Pierre was halfway out into the aisle now. Onstage, a completely bald octogenarian rose from the long mahogany table and began his own slow journey across the stage to the podium. Molly was gathering up her purse.
She looked up, and—
Oh my God!
That face — those cruel, dark eyes…
He’d been wearing a watch cap when she’d last seen him, his ears pressed flat against his head, his baldness concealed, but that was him, no doubt about it—
“Pierre, wait!” Her husband turned to look at her. Molly’s jaw was hanging open.
“I founded this company forty-eight years ago,” said Abraham Danielson, his reedy voice tinged by an Eastern European accent. “At that time—”
“It’s him,” said Molly in a low voice to Pierre, who was now lowering himself back into his seat. “It’s him — it’s the man I saw torturing the dying cat!”
“Are you sure?” whispered Pierre.
Molly nodded vigorously. “It’s him!”
Pierre squinted to see the guy better: thick necked, bald. Sure, all old geezers looked somewhat alike, but this guy bore more than a passing resemblance to Burian Klimus, although Klimus didn’t have flapping ears like that. In fact, who he really looked like was—
Jesus, he was the spitting image of John Demjanjuk.
“Holy God,” said Pierre. He sagged back in his chair, as if someone had knocked the wind out of him. “Holy God,” he said again. “Molly — it’s Ivan Marchenko!”
“But — but when I saw him that morning in San Francisco, he swore at me in Russian, not Ukrainian.”

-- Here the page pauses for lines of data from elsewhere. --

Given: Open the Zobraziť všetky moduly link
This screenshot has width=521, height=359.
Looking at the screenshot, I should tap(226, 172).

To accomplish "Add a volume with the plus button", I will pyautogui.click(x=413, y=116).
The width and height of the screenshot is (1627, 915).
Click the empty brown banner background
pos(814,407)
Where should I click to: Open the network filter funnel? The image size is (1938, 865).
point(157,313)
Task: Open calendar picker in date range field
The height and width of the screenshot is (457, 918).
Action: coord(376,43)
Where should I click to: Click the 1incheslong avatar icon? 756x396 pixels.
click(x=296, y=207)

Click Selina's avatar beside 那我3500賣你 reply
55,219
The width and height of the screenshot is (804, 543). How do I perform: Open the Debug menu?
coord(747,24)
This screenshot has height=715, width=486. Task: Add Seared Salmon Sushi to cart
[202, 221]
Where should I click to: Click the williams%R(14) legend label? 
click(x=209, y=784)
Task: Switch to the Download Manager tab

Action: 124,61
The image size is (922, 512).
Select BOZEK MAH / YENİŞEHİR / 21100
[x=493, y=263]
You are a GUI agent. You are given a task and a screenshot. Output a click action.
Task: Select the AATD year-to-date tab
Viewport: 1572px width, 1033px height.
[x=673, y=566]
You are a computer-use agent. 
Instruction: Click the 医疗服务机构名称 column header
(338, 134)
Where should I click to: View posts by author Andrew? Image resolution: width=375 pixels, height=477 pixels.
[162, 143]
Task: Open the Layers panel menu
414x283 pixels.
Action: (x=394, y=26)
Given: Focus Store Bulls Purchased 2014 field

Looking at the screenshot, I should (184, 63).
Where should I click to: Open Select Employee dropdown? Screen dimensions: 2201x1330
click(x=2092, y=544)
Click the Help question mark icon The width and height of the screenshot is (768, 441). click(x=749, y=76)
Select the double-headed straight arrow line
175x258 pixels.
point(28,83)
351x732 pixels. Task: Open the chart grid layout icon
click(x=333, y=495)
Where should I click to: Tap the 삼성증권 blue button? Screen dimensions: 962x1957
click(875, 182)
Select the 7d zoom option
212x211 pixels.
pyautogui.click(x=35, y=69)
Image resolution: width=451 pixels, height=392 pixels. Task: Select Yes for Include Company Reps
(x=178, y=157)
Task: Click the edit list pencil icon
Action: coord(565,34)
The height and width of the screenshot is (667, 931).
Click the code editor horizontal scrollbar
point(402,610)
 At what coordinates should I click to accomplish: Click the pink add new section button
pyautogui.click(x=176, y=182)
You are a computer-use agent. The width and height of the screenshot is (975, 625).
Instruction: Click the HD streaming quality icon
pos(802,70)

“Lots of people speak Russian in the Ukraine,” said Pierre. He shook his head back and forth. It all made sense. What better job for an out-of-work Nazi than being an actuary? He’d spent the war years dividing people into good and bad classes — Aryan, Jew; master, slave — and now he’d found a way to continue doing that. And the murders, conducted by neo-Nazis led by a man they called Grozny. How many people needed to be eliminated to ensure Condor’s obscene profits? Whatever the figure, it was chump change compared to the number Marchenko had killed half a century before.
If only he had a camera — if only he could show Avi Meyer what this fucking goddamned son-of-a-bitch asshole looked like—
They got up to leave again, Pierre moving as fast as he possibly could.
They made it to the elevator lobby. Molly pressed the call button. As they waited, a large black man in a tweed jacket came out after them. “Wait!” he called. He had a big leather bag hanging from his shoulder.
Molly looked up at the row of illuminated digits above each of the four doors. The closest elevator was still eight floors away.
“Wait!” said the man again, jogging up to close the distance. “Dr. Tardivel, I want to have a word with you.”
Molly moved close to her husband. “He said everything he had to say back there.”